O primeiro número apresentado é a
“Tocata e fuga em ré menor” de Bach, chamado o “Pai da Música”. Trata-se aí de
um exercício de cinema puro, linhas e cores acompanhando o ritmo musical.
“Suíte quebra-nozes” de Tchaikovski nos traz uma fábula com
elementais, bichos e plantas. É delicada a cena dos cogumelos que viram
dançarinos de aspecto chinês, ou então os peixinhos de longas caudas
transparentes, numa linda superposição de imagens.
Todavia é deliciosa a história do “Aprendiz de feiticeiro” de
Paul Dukas: Mickey Mouse faz o aprendiz do título, que se mete numa grande
encrenca ao liberar forças que, depois, não saberá controlar. E tudo apenas
para se livrar do trabalho de transportar baldes de água! Não falta uma paródia
à megalomania, quando Mickey se vê, em sonho, controlando as próprias forças
cósmicas.
Vale lembrar que aquela voz de falsete do Mickey era do Walt
Disney, só após sua morte deve ter sido substituído.

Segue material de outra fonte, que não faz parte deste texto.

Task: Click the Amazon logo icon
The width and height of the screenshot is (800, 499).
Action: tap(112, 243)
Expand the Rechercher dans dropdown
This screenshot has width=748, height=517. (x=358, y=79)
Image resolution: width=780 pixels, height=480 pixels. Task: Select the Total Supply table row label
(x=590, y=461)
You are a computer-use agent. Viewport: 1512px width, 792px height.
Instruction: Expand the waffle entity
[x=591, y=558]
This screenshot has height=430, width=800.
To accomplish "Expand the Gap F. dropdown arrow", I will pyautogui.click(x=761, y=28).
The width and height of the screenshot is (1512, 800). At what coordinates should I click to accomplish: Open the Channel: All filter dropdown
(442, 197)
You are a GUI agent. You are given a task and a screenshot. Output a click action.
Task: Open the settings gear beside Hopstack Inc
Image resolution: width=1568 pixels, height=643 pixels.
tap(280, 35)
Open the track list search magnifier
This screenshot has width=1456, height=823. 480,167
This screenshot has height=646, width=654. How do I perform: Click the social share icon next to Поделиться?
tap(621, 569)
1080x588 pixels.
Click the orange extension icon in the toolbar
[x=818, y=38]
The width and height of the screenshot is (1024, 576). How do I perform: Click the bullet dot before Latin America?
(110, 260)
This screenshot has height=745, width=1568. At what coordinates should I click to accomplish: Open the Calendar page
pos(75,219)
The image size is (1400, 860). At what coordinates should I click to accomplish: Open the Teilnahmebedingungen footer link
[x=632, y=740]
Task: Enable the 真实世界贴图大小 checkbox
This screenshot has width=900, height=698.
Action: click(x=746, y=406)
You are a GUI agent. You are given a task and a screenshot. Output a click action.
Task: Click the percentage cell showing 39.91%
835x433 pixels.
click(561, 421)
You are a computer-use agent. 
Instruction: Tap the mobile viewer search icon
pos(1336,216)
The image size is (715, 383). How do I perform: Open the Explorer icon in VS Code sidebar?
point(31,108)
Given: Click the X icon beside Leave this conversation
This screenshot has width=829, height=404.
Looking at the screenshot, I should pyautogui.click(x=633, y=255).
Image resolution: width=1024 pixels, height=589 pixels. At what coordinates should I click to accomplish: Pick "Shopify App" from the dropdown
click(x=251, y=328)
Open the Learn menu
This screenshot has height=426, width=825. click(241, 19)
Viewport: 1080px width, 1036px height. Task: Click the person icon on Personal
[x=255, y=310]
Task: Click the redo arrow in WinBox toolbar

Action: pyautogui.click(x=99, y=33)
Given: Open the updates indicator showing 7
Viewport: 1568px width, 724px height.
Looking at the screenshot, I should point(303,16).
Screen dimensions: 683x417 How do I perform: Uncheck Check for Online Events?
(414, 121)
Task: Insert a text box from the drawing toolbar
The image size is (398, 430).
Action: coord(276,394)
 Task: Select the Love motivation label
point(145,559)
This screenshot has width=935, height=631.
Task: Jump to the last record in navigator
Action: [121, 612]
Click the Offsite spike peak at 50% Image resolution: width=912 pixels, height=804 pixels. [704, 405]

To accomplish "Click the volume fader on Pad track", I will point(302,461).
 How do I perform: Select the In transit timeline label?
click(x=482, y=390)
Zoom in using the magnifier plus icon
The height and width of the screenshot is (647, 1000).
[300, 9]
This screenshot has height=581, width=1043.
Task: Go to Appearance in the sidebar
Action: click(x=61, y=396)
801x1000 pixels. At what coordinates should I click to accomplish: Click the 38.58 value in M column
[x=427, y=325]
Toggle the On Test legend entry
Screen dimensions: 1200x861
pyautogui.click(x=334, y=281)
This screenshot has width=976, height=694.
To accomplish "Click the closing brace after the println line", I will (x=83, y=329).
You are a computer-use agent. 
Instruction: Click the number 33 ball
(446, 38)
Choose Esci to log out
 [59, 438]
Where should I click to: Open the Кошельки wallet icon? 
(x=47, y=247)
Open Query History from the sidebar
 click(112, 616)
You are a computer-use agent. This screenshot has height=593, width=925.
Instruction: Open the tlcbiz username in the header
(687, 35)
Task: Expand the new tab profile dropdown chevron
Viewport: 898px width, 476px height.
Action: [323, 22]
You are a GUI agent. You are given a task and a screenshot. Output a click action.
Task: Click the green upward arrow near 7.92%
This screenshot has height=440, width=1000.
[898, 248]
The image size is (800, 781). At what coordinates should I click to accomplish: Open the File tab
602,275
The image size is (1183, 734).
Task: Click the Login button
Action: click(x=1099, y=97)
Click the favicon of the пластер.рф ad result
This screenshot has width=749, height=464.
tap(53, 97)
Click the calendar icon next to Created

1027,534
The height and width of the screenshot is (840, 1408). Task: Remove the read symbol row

A sequência seguinte me parece a mais elaborada: a “Sagração
da Primavera” de Igor Stravinski. Trata-se da história do universo de da
própria Terra, conforme o que a Cosmologia, Astronomia, Física, Paleontologia e
a teoria da evolução dizem. Chega até a época dos dinossauros e sua misteriosa
extinção.
A cena máxima, claro, é a luta entre o estegossauro e o
tiranossauro Rex, que costuma ser tido como a maior fera da Pré-História.
Vem a seguir a “Sinfonia Pastoral” de Beethoven, e aí Disney
aproveitou para contar uma vinheta mitológica e bucólica com Baco, Zeus, faunos, centauros, cupidos e outros
personagens.
A “Dança das Horas” de Ponchielli é muito engraçada e mostra
avestruzes, jacarés, elefantes e hipopótamos dançando. Dá vontade de dizer: —
Que ideia!
O sétimo e o oitavo números são a “Noite no Monte Calvo” de
Mussorgski e a “Ave Maria” de Schubert. O oitavo completa o sétimo. Passamos da
vertiginosa e caótica manifestação do Mal em estado puro (o próprio demônio) à
pureza e serenidade de uma procissão cristã. O toque do sino da igreja
interrompe a “noite de Walpurgis” e paralisa o mal. A mensagem é evidente.
Há muita gente que não gosta de Fantasia por fugir aos
aspectos mais comuns dos filmes mas há que reconhecê-la uma obra-prima do
cinema e comprovativa do gênio de Walt Disney, que congregou em torno de si a
fina flor dos animadores norte-americanos. Como diretores das sequências
aparecem Wilfred Jackson, James Algar, David Hand, Hamilton Luske, Ben
Sharpsteen, Norman Ferguson e Samuel Armstrong. A produção é de Walt Disney, o
catalisador da obra monumental, e a equipe é gigantesca, incluindo os
animadores que constituíam de fato o melhor grupo de animação do cinema na
época.
— Miguel Carqueija
Rio de Janeiro, 2 de fevereiro a 16 de março de 2018.